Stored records
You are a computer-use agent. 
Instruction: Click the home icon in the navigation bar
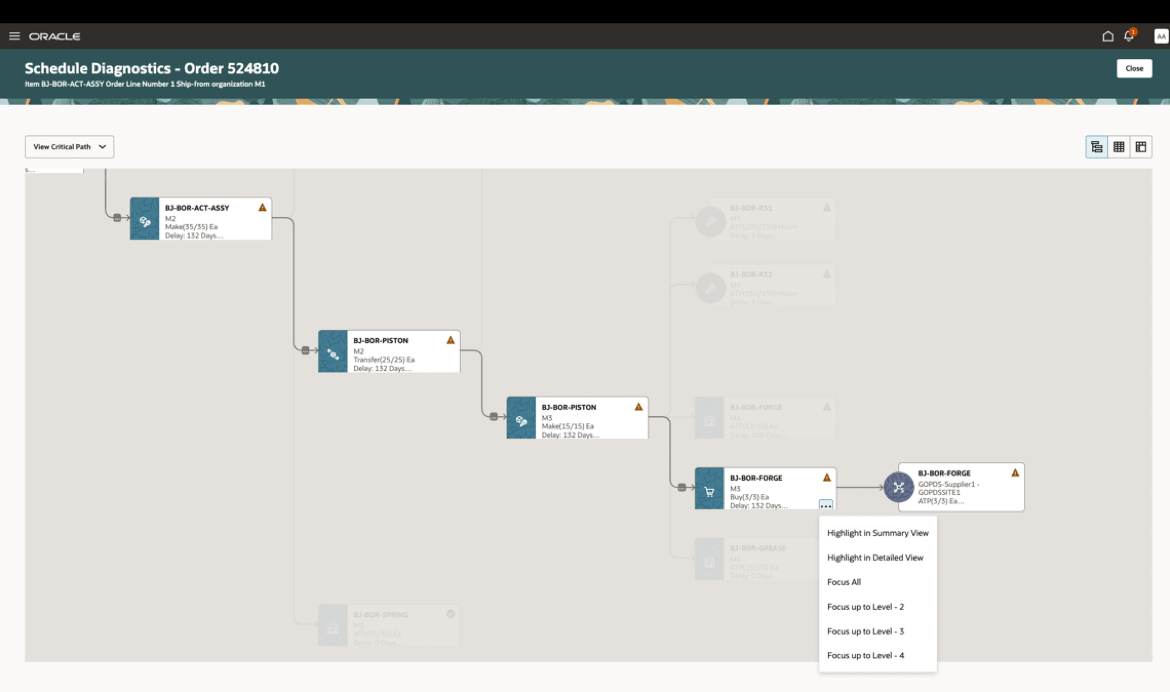click(1107, 35)
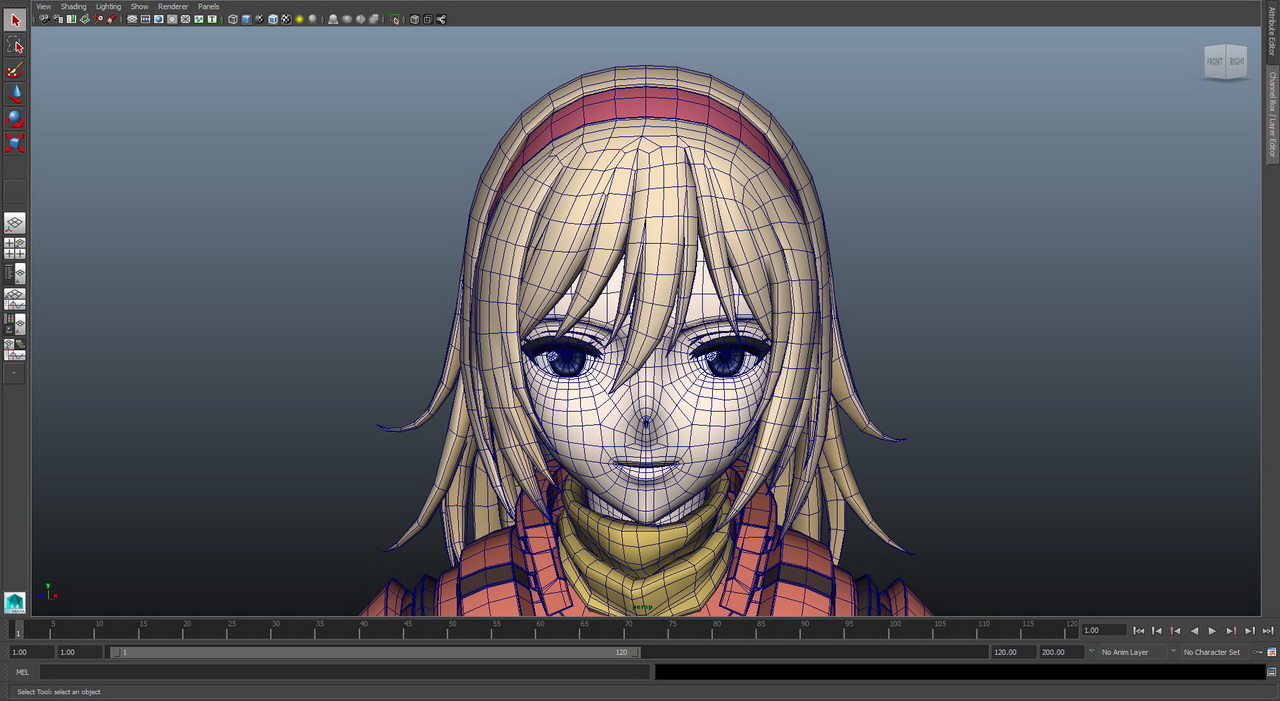1280x701 pixels.
Task: Select the Lasso selection tool
Action: pos(15,45)
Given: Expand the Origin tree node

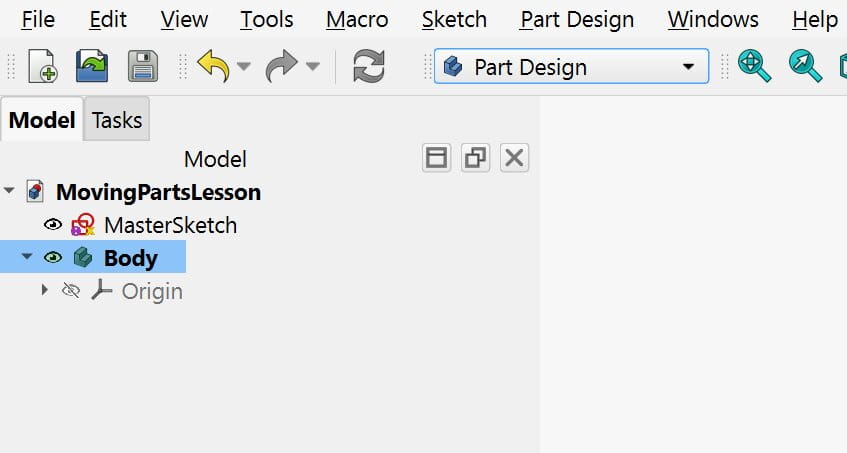Looking at the screenshot, I should (44, 291).
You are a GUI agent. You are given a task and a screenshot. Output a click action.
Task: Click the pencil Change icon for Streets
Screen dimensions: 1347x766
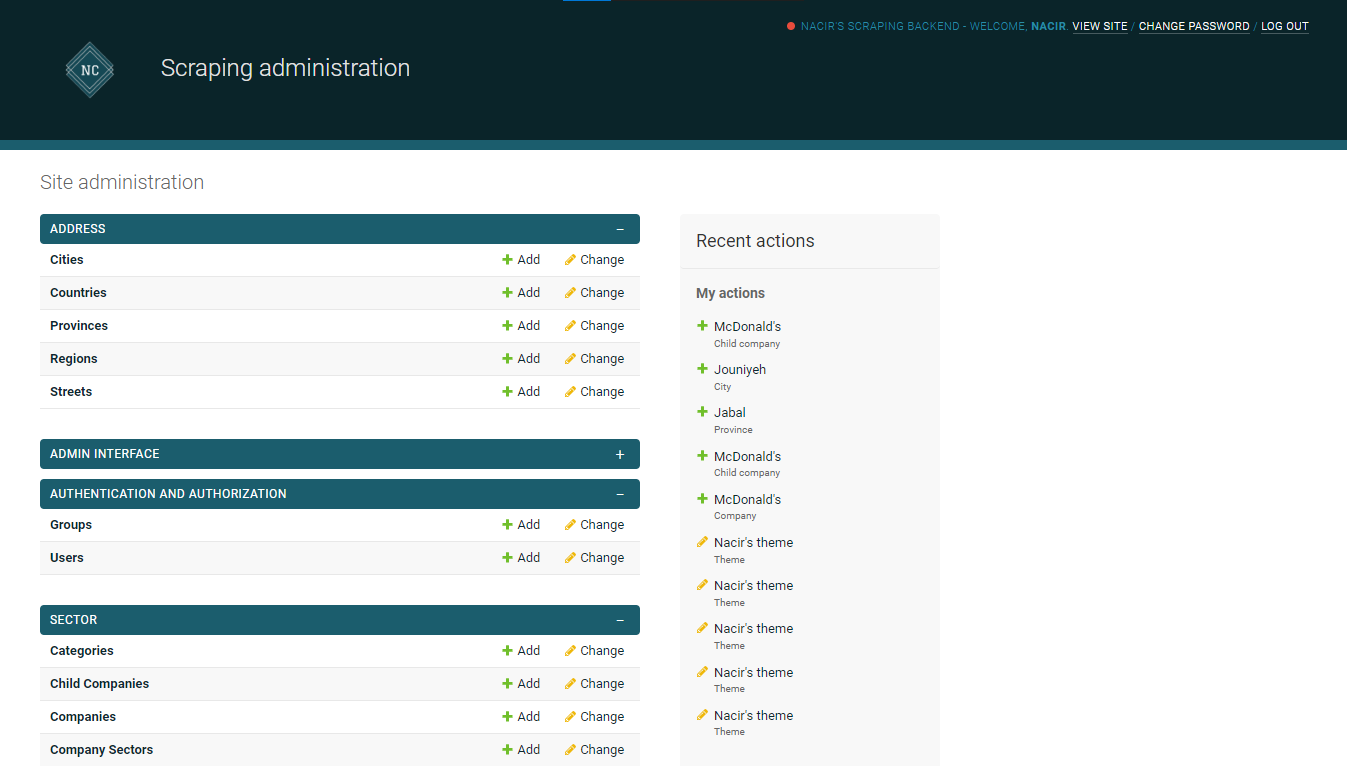pyautogui.click(x=568, y=391)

Task prompt: Only a number is expected here: how many lines of the records above contain "agent".

Answer to this task: 2